Methodological and ethical challenges in the use of focused ultrasound for blood-brain barrier disruption in neuro-oncology

Introduction: Focused ultrasound (FUS) shows promise for enhancing drug delivery to the brain by temporarily opening the blood-brain barrier (BBB), particularly for gliomas. The IDEAL-D framework for the introduction of surgical innovations and the SYRCLE and ROBINS-I tools for assessing risk of bias in animal studies and non-randomized trials, respectively, provide a comprehensive evaluation of methodological quality and safety. This study aims to evaluate the adherence of FUS for BBB disruption in neuro-oncology to the IDEAL-D framework and to assess the risk of bias using the SYRCLE and ROBINS-I tools.

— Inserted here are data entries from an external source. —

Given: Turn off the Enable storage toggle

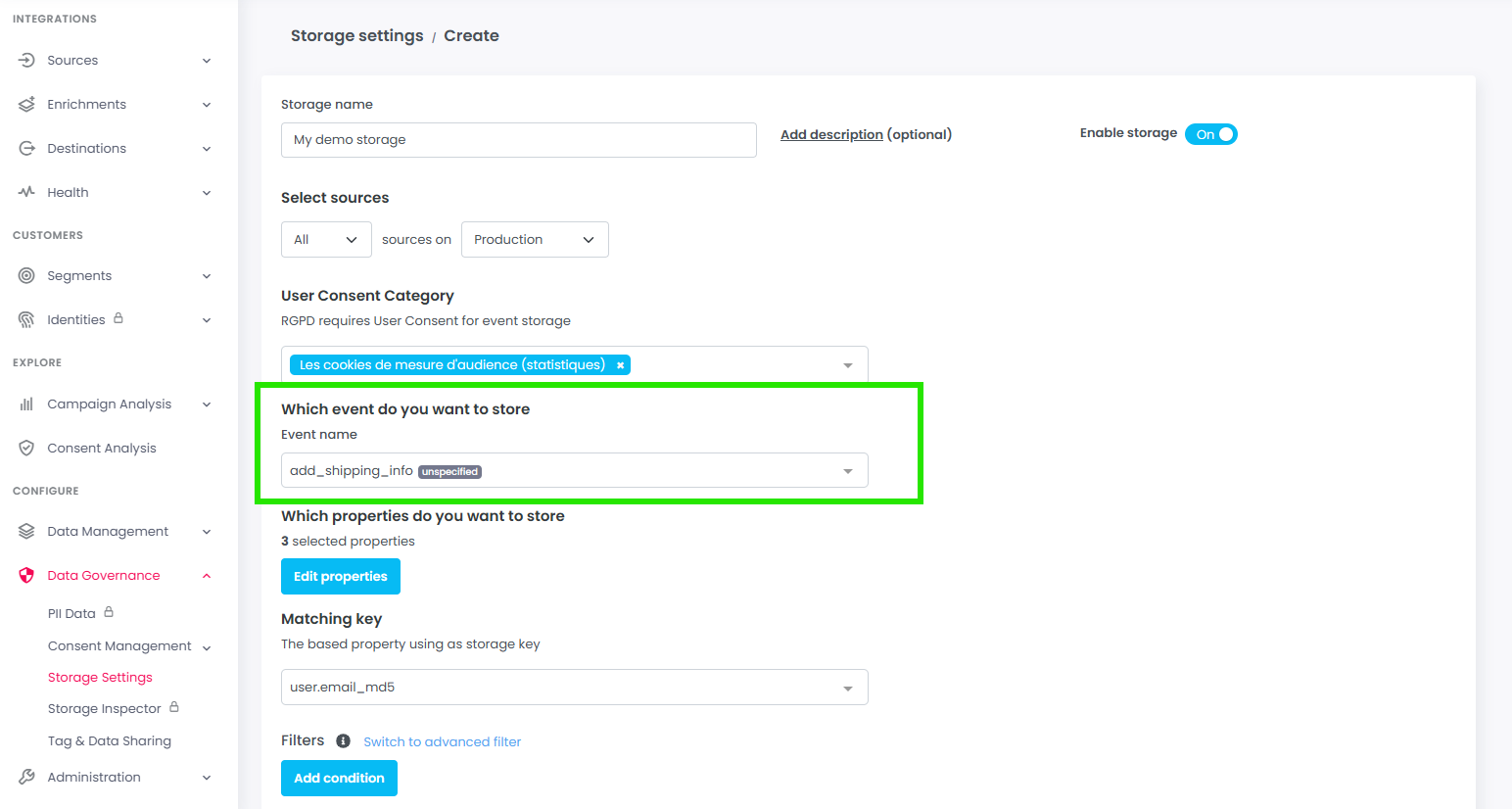Looking at the screenshot, I should click(x=1210, y=134).
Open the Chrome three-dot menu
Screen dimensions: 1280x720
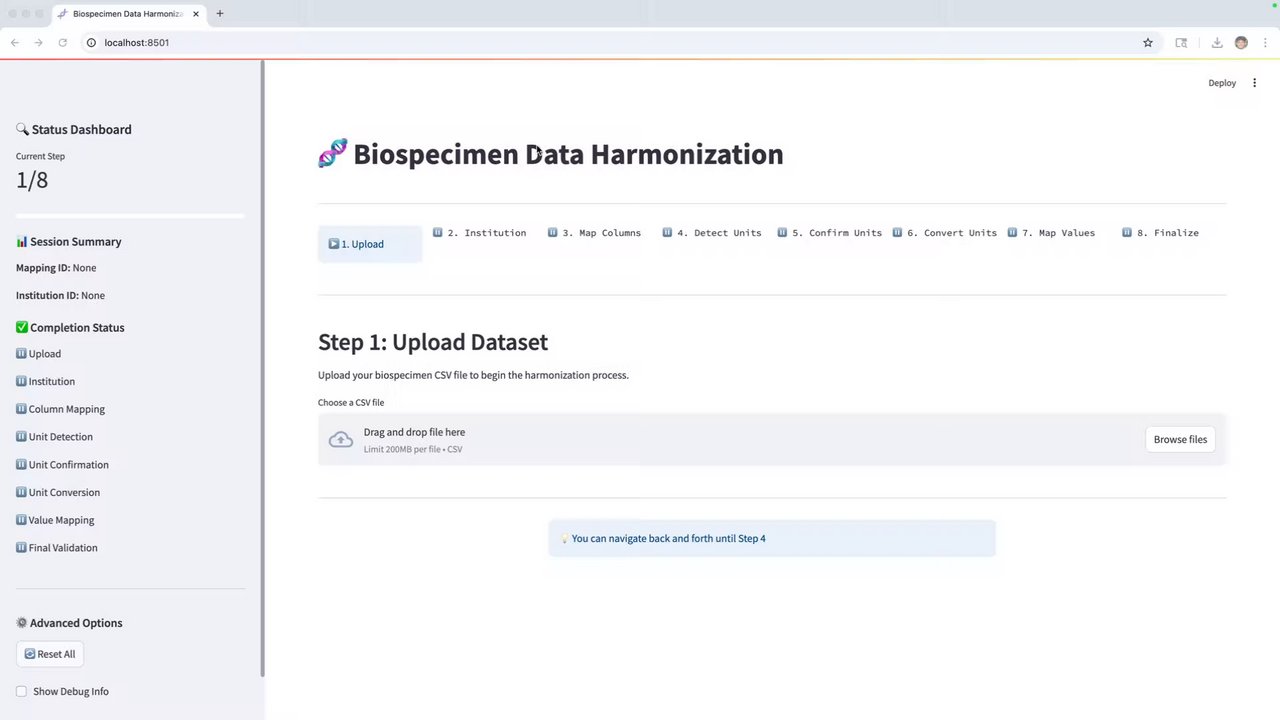(1265, 43)
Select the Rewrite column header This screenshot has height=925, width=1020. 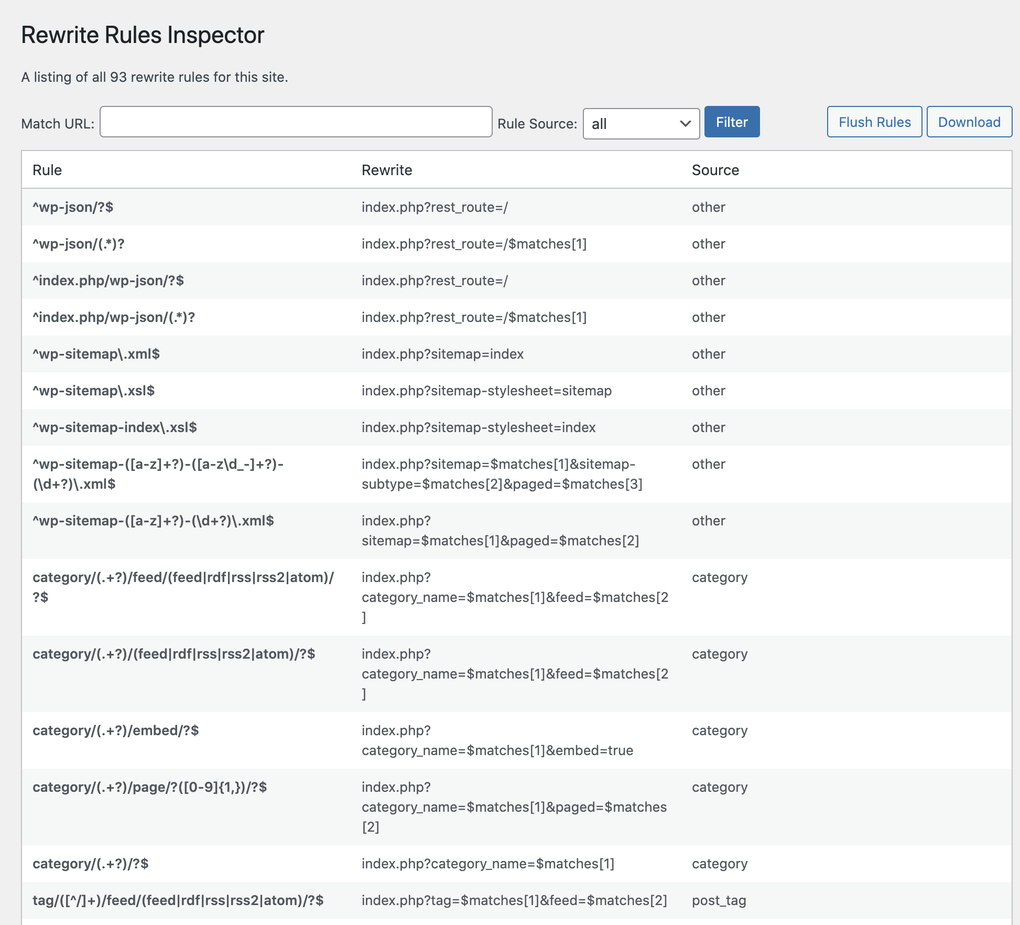(387, 170)
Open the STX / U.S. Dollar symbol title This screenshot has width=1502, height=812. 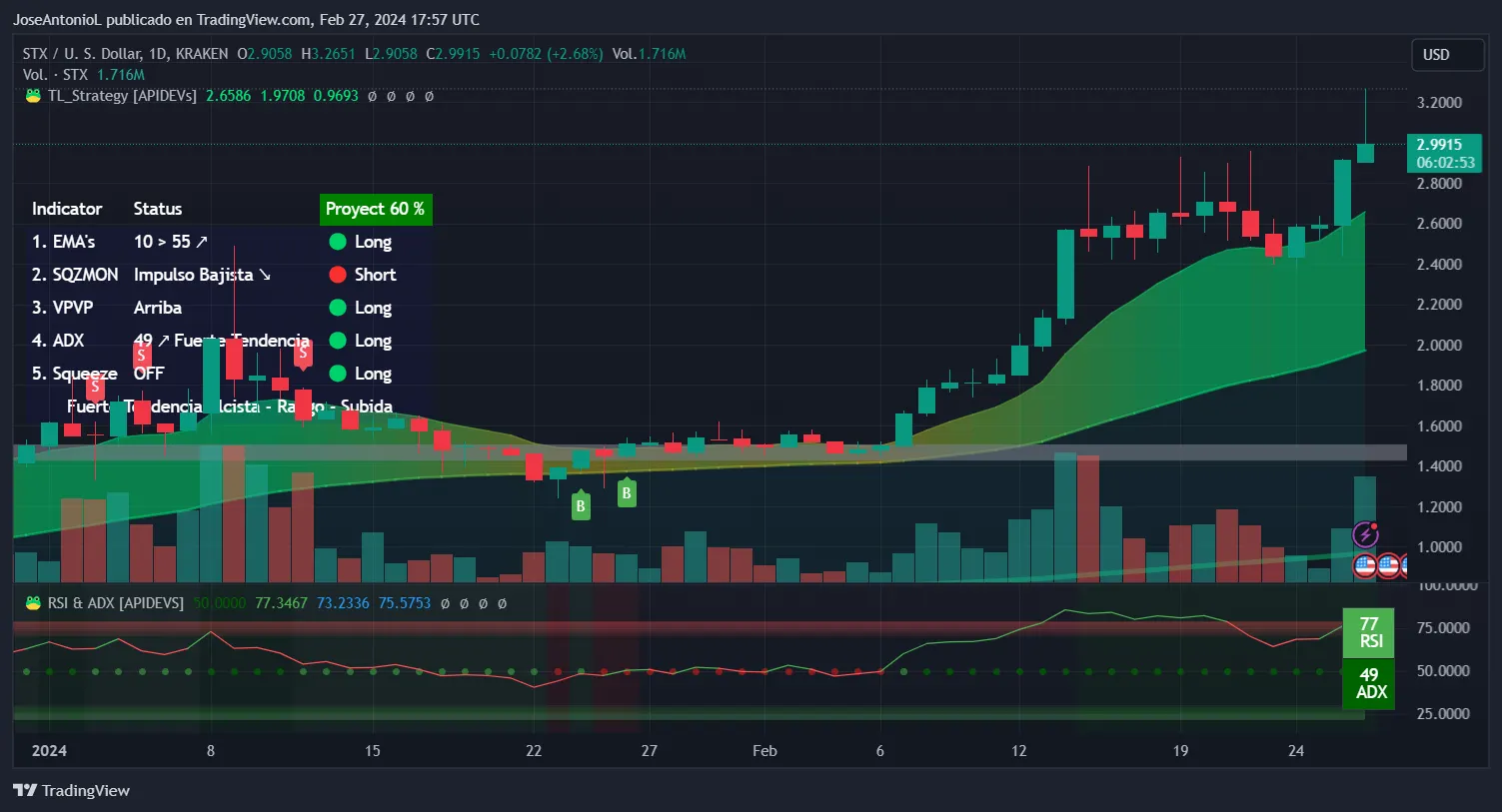coord(125,54)
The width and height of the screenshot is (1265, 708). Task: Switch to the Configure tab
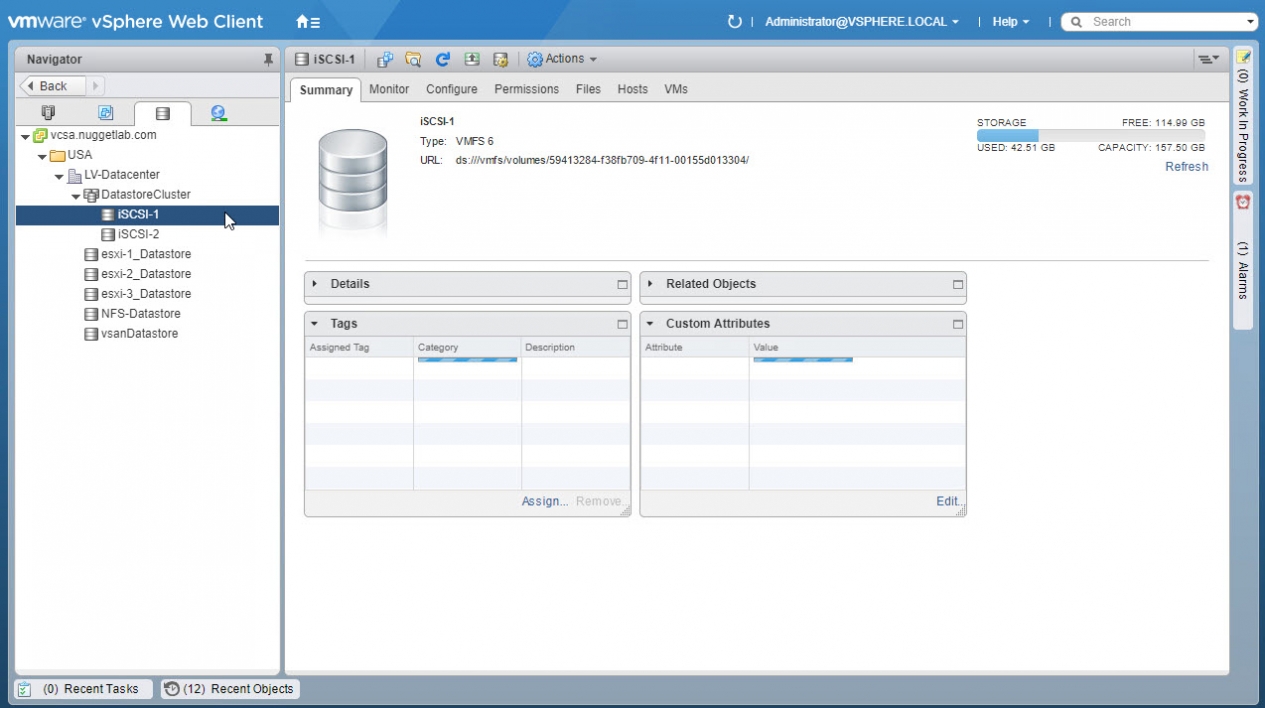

Methods: A comprehensive literature review on FUS in neuro-oncology was conducted, and the included studies were evaluated using the IDEAL-D framework, SYRCLE, and ROBINS-I tools.

Results: A total of 19 published studies and 12 registered trials focusing on glioma, were identified. FUS demonstrated successful BBB disruption, increased drug delivery, improved survival rates, and good safety. However, IDEAL-D analysis showed inadequate investigation or reporting of neurological side effects, randomization, blinding, or ethical considerations in most animal studies. Of the 16 pre-clinical Stage 0 studies, six had formal approval from an animal committee, five followed appropriate animal care policies, and four had no information on approval or animal care. Neither animal nor human studies reached the IDEAL-D stage endpoint. The SYRCLE analysis revealed a high risk of bias in animal studies, while the ROBINS-I analysis found most human studies had a high risk of bias due to a lack of blinding and heterogeneous medication and patient characteristics.

Conclusion : The development of FUS for neuro-oncology must adhere to more rigorous safety standards. The complementary use of IDEAL-D, SYRCLE and ROBINS-I tools indicates a high risk of bias and ethical limitations in both animal and human studies, highlighting the need for further improvements in study design to ensure the safe and effective implementation of FUS in neuro-oncology.